AUSTIN Following one of the most dramatic days in Texas political history, the legislature reconvened Monday for a second special session in an attempt to pass one of the most restrictive abortion laws in the nation.
Last week, a Democratic filibuster led by Sen. Wendy Davis, D Fort Worth, killed Senate Bill 5. In the final hours of the session large, vocal crowds in the gallery created chaos in the Senate chamber helping Democrats run out the clock on the first special session.
Ordering lawmakers to take up the abortion issue a second time, Republican Gov. Rick Perry called for a second special session.Jim Henson, a political science professor at the University of Texas, predicts Republicans will likely try to get the abortion bill moving as soon as possible.
We ll get signals from the Senate leadership about how they are going to handle activists in the gallery," Henson said. "And probably some debate about procedure (for the session)."
As protestors stuffed the rotunda, Lt. Gov. David Dewhurst gaveled the session in shortly after 2 p.m. He made it clear what he expects from the gallery and its observers.
"It's my hope that all visitors to the Capitol will follow our request for decorum," he said. "If they are unable, then we would have to clear the gallery to proceed.
Last week, Dewhurst credited an 'unruly mob' with the Senate's inability to secure a vote before midnight. Ultimately, the senators met for less than an hour. After convening, the Senate agreed to recess until 11 a.m. on July 9.
But that didn't stop demonstrators from crowding the Capitol.
"We expect a large turnout at our 'Stand with Texas' rally," said Heather Busby, executive director of Pro-Choice Texas. "And, afterwards, we'll have educational sessions, collection of video testimonials and letter writing."
More than 5,000 demonstrators packed the area outside the Capitol for the afternoon rally. Wearing burnt orange shirts and carrying signs critical of many Republican leaders and the legislation, the protesters heard from politicans and entertainers who are against the bill. Davis, upon her arrival, triggered a loud roar from the crowd.
"I believe in Texas more than ever," she said. Texas lawmakers have "forgotten their duty to represent all of us."
After the Senate recessed, hundreds, many dressed in burnt orange, stood in the rotunda and chanted in support of pro-choice.
Women addressing the crowd earlier in the afternoon called on lawmakers to reject the law because it took away a woman's right to choose. But Republican majorities who oppose all abortions are expected to pass the bill over the next 30 days.
At least 300 protesters opposing the legislation were seen outside the Capitol Monday morning, ahead of the noon rally. One carried a sign saying "Perry will never be pregnant," next to a picture of a coat hanger.
Anti-abortion protesters recited the Lord's Prayer in advance of their own afternoon rally.
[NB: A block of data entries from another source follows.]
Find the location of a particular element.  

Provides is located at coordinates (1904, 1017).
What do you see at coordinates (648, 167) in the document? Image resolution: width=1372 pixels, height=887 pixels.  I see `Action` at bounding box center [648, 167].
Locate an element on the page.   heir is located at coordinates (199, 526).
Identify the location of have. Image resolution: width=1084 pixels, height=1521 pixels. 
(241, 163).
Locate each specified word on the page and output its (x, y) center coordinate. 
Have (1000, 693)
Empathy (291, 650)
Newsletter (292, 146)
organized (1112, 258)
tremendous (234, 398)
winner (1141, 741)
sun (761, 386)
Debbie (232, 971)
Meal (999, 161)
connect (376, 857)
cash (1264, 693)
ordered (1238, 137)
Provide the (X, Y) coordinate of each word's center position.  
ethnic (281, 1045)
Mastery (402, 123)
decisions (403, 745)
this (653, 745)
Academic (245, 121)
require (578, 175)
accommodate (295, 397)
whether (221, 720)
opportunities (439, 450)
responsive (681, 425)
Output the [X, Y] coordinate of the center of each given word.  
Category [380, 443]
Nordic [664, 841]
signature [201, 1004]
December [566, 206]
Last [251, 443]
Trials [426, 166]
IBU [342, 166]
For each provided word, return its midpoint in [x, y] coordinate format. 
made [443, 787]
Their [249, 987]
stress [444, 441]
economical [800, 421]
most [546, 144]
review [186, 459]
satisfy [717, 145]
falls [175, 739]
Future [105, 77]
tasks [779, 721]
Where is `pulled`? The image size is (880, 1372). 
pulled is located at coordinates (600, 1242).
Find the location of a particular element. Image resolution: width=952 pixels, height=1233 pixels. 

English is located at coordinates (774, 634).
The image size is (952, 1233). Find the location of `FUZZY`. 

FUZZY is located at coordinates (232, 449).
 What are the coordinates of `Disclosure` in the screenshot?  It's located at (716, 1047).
At one point, protesters signing "Amazing Grace" in the rotunda were met with chants from abortion-rights activists.
At least 100 officers were seen, some with helmets and truncheons.
Texas Alliance for Life, a pro-life advocacy group, also planned a Monday event. Hundreds showed up to show support, many wearing blue shirts.
"Texas has a culture of life. Texas is pro-life," said Republican Donna Campbell who was present Monday at the Capitol. "I think that was biased, a screwed view of sentiment toward pro-abortion and the abortion industry.
The legislation under consideration would ban abortions after 20 weeks of pregnancy and add requirements to the standards of medical care required to perform abortions. Critics say the new requirements would greatly reduce access to the procedure for pregnant women.
Lt. Gov. David Dewhurst gaveled in the session shortly after 2 p.m. Davis returned to the chamber wearing a bright orange dress but without the pink tennis she wore that night while she stood.
The Senate gallery was full but calm as the session began after a boisterous demonstration outside.